2024-07-08 19:41| 来源: 网络整理| 查看: 265

       相关是平时工作用到很多的概念,平时老是不经意会犯一些细节上的错,比如得到的顺序,频域做出来不一致等,所以写这篇文章吧这些细节好好扣了一下。

相关的理解

        说两个东西相关,可以说两个东西的相似程度, 在数学上抽象化这一特征得出来的公式是这样的:

                                                   r_{xy}[k] = \sum_{n} x[n] \cdot y[n+k]

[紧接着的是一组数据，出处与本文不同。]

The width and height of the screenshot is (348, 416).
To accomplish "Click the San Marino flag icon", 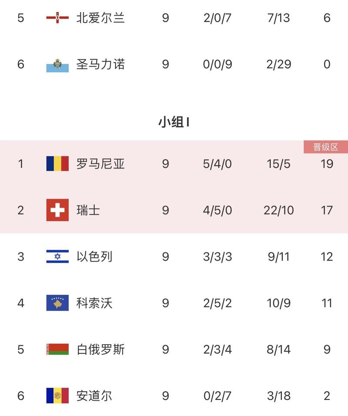I will pos(57,65).
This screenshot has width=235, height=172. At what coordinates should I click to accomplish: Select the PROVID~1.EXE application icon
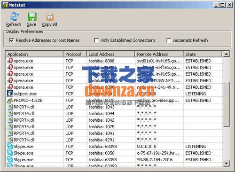pos(10,100)
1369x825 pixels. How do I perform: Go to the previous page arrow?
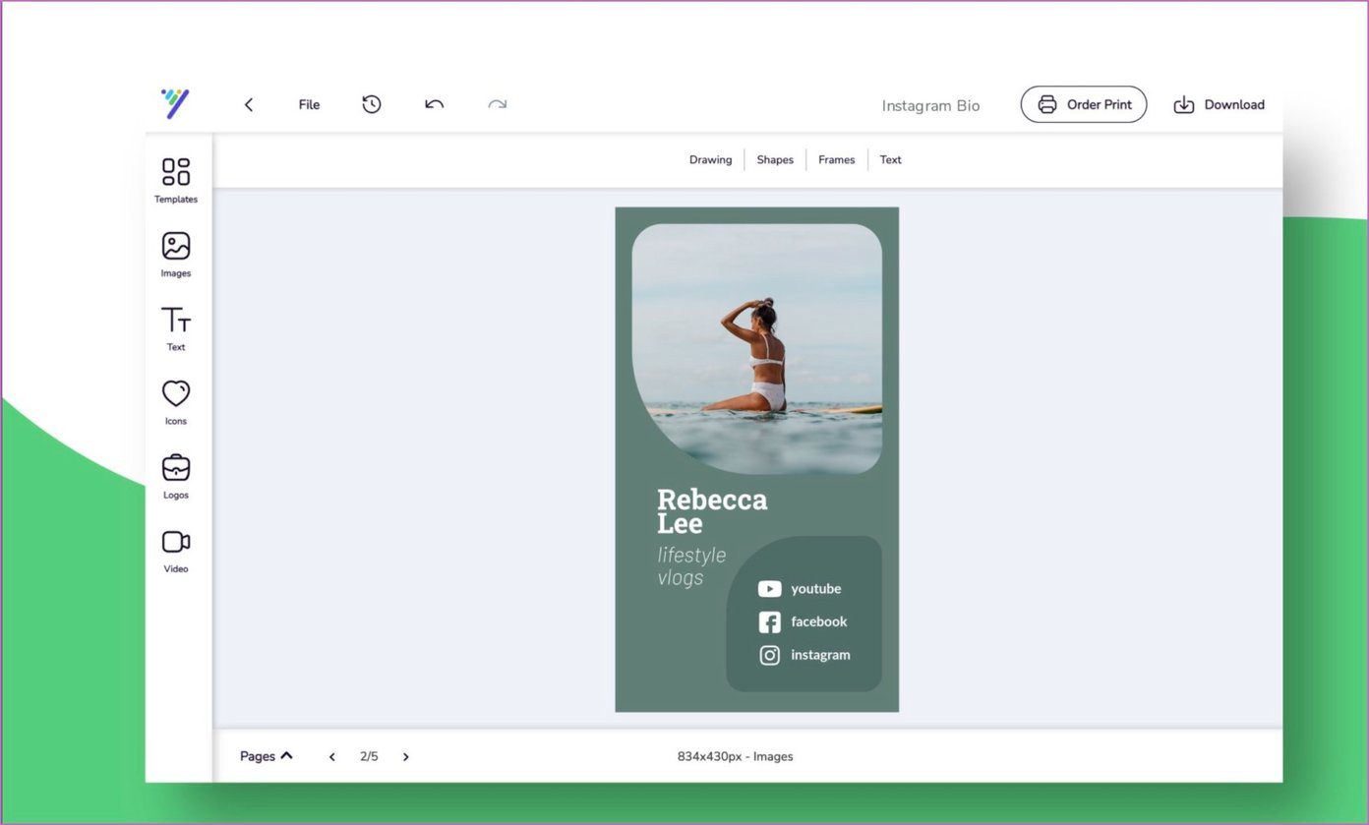click(x=332, y=757)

        其中r_{xy}[k] 代表当 y[n]相对x[n]滑动 k个单位时的互相关值。

        为什么这个式子可以表征两个东西的相似程度呢?我是这么理解的:每一个元素都代表对象的一个属性,如果两个对象的同一个属性为正数或者都为负数(两个对象在这个属性上类似)那么乘起来加到累加和里面是会增大这个相关值的,相反则会减小这个相关值。

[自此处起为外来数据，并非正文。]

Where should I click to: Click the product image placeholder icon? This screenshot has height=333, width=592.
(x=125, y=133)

         当自己与自己做相关时(不滑动)可以获得最大值,这里拿一个最简单的序列a,b来说,a,b与a,b的相关值肯定会大于a,b与b,a的相关值,因为a^2+b^2>2ab。扩展为更长的序列也是这样,永远是自己与自己做相乘累加可以获得最大值。

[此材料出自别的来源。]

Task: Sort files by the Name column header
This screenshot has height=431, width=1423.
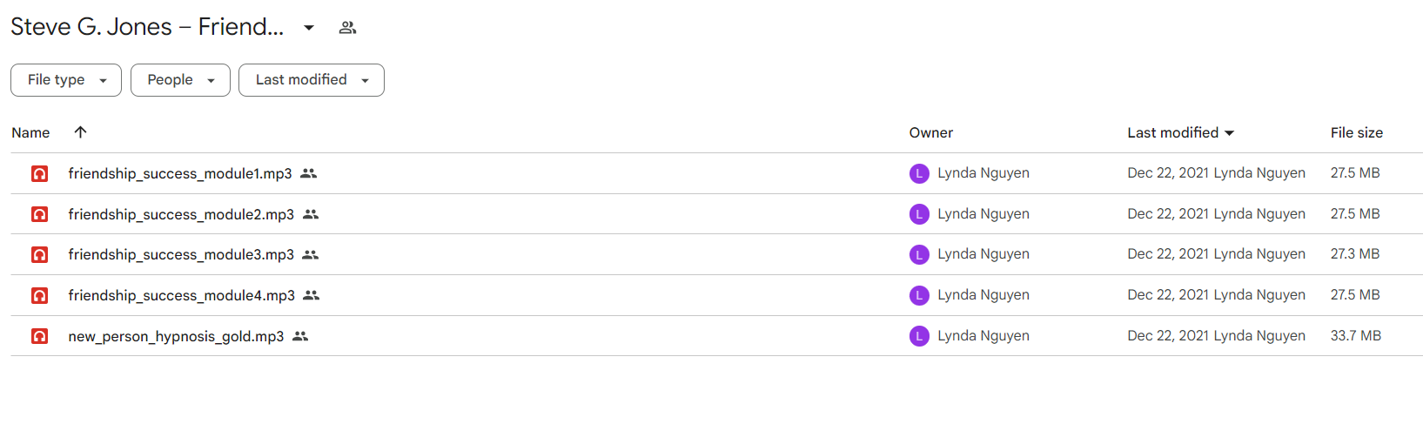Action: 30,132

        在实际应用中,比如雷达检测目标的过程中,波形发送出去再回来后,它本身会发生时延,以及幅值也会随着噪声发生变化,但我们通过用原来的信号去和这个接收到的信号做相关得到相关值函数,函数中一般能获得一个最大值,通过这个最大值所在的位置就可以获得目标的位置。

时域计算

        在时域中计算相关,matlab提供了xcorr函数,它实际上就是把一个序列固定A,另一个序列B从最后一位对齐序列A的第一位到序列B的第一位对齐序列A的最后一位,每一次移动一位的同时再将对应的值相乘再累加。

代码如下:

A = [1, 2, 3]; % 信号A B = [4, 5, 6]; % 信号B lenA = length(A); lenB = length(B); R = zeros(1, lenA+lenB-1); % 在A上添加0,使其长度与结果相同 A_add0 = [zeros(1, lenA-1), A, zeros(1, lenA-1)]; % 计算相关 for i = 1:(lenA + lenB - 1) % A与B当前对齐的部分相乘后求和 R(i) = sum(B .* A_add0(i:i+lenA-1)); end

        大家可以自行验证一下和xcorr计算的一致性。这里有一点要注意一下,xcorr(A,B)输出的第一个数是B的最右边和A的最左边相乘的结果,最后一个数是B的最左边和A的最右边相乘的结果。

频域计算

        频域的相乘等于时域的卷积,时域的卷积和相关不同的是,它计算时需要把序列反转再去做相乘累加。

        傅立叶变换在处理信号时具有一个重要的性质:对信号取共轭复数在时间域相当于时间反转(即f(t)变为f(-t))。那么只要我们做频域相乘的时候把其中一个取共轭,就可以得到时域的相关。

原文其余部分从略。